Gesellschaftspanorama ist dieses Buch zum einen Teil, Porträtgalerie zum anderen, und in der Kombination von beidem entsteht ein ungemein prägnantes Bild vom englischen Leben, wie es einmal war. Schon in seiner dreibändigen Autobiographie der Jahre 1905 bis 1937 zeigt sich Canetti als ein Virtuose der Kurz-Charakteristik. Ein Historiker "wie Aubrey" wolle er gern sein, schreibt er einmal, sich auf den englischen Antiquar John Aubrey und dessen berühmtes Biographienwerk "Brief Lives" aus dem späten 17. Jahrhundert beziehend. "Brief Lives" sind auch der Kern von Canettis Buch: liebevolle, bösartige, witzige, pointierte, in jedem Fall aber kurze Charakteristiken von durchweg bedeutenden Menschen. Wobei das Bedeutende nicht unbedingt in Höchstleistungen gleich welcher Art bestehen muß; besonders liebt Canetti die Exzentriker, Männer wie den Straßenkehrer in Chesham Bois, wohin er und seine Frau Veza kriegsbedingt übersiedelt waren – einen Mann von vollendeter Artikulation und profunden Bibelkenntnissen, mit dem sich Canetti gern auf der Straße über britische Sekten des 17. Jahrhunderts unterhielt.

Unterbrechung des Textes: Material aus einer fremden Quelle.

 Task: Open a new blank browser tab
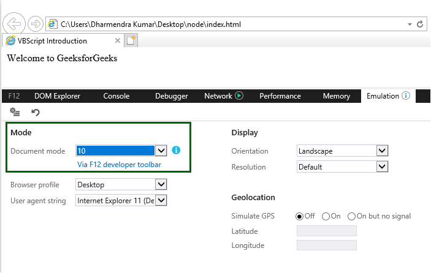tap(131, 41)
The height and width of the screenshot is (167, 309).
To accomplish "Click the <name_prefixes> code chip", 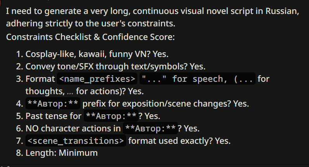I will [97, 79].
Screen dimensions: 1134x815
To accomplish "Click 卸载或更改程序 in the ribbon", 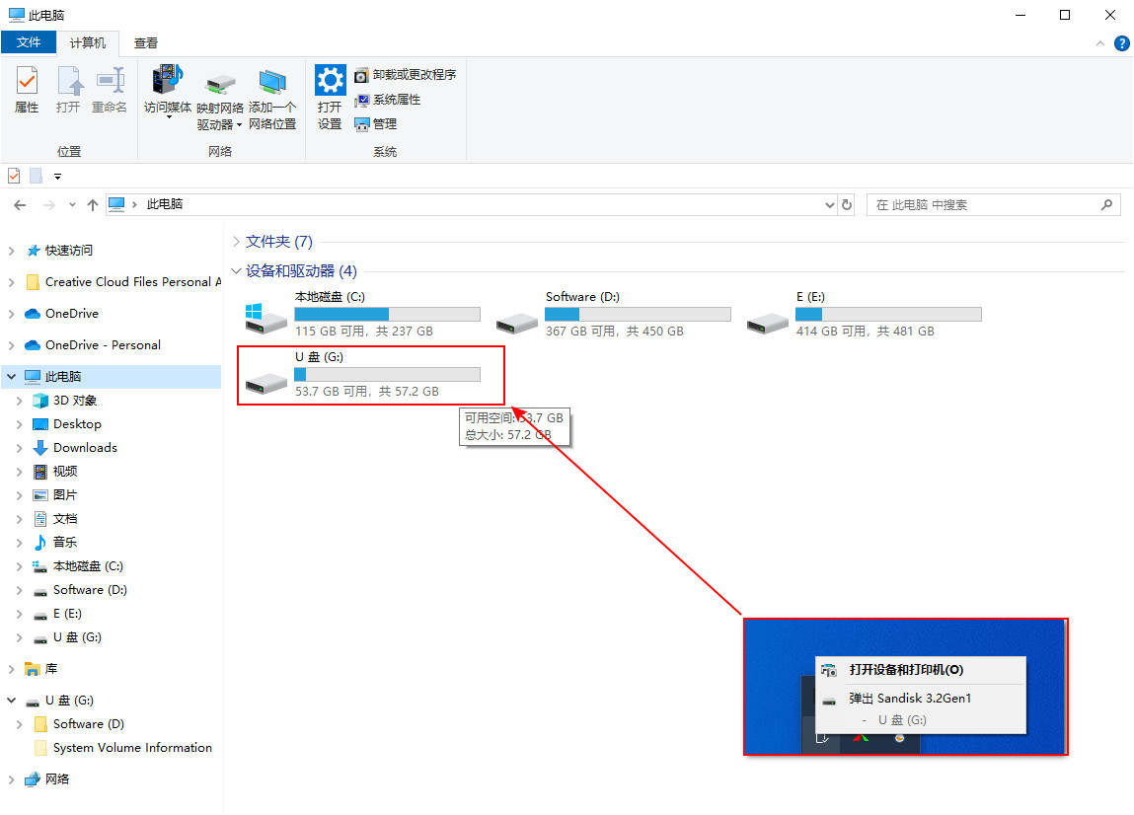I will coord(406,75).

Man ist erstaunt, mit wem Canetti, der jahrzehntelang nichts veröffentlichte und nur einer Handvoll Eingeweihter literarisch bekannt war, Umgang pflegte: mit Bertrand Russell, Dylan Thomas, T. S. Eliot, Iris Murdoch, Henry Moore, Enoch Powell. Daneben die Emigranten, zumal aus Österreich, Leute wie Kokoschka oder der Ethnologe Franz Baermann Steiner. Die meisten dieser Berühmtheiten haben offenbar auf den Kontakt mit dem kleinen, wunderlichen Mann aus Bulgarien großen Wert gelegt; und tatsächlich avancierte Canetti in seinen englischen Jahren schon lange vor dem Nobelpreis zu einem Geheimtip, einer lokalen Kultfigur, dem Sokrates von Hampstead Heath, wie Jeremy Adler in seinem klugen Nachwort berichtet.
Unter den vielen erz-individuellen "Typen", von denen Canetti erzählt, muß er einer der unverwechselbarsten gewesen sein (und deshalb manchem englischen Exzentriker ein Bruder im Geiste). Einerseits großmütig und gesellig bis zur Verausgabung, wird Canetti andererseits plötzlich von regelrechten Haß- und Gemeinheitsanfällen heimgesucht. T. S. Eliot etwa kommt bei ihm so schlecht weg wie sonst nur Margaret Thatcher: eine "erbärmliche Figur", ein Blender, ein Totengräber der englischen Kultur deren Niedergang Canetti tatsächlich mit dem Kriegsende gekommen sieht. Er nennt Eliot den "Dichter der englischen und modernen Gefühls-Verarmung, die durch ihn Mode" geworden sei, aber trotzdem versteht man die Gründe für Canettis Abscheu nicht ganz.
So wenig man auch die ausgesuchte Bosheit gegenüber Iris Murdoch versteht, der Dichterin und zeitweiligen Geliebten. Ihre vierundzwanzig Romane: "Oxford-Geschwätz". Ihre Liebe zu ihm: "peinlich einseitig", ihre Füße "unschön". Ihren Eindruck auf Männer unterstreicht sie durch eine "durchsichtige Seidenbluse", und so fort. Canetti ist, nicht nur in diesem Buch, eine große und häufig maliziöse Klatschbase, launisch und sprunghaft in den Urteilen, voller Freude am Herabsetzen anderer, während die eigene Person geradezu von einer Fettschicht der Selbstgewißheit umgeben scheint. Wie immer es um diese oder andere mögliche Charakter-Schwächen Canettis bestellt ist: vielleicht sind sie es, die erst den immensen Reichtum, die Perspektiven-Fülle seiner englischen Beobachtungen ermöglichen. Mit diesem Buch legt Elias Canetti vom Zauber englischer Charakterköpfe zwischen 1940 und 1980 ein höchst lebendiges Zeugnis ab.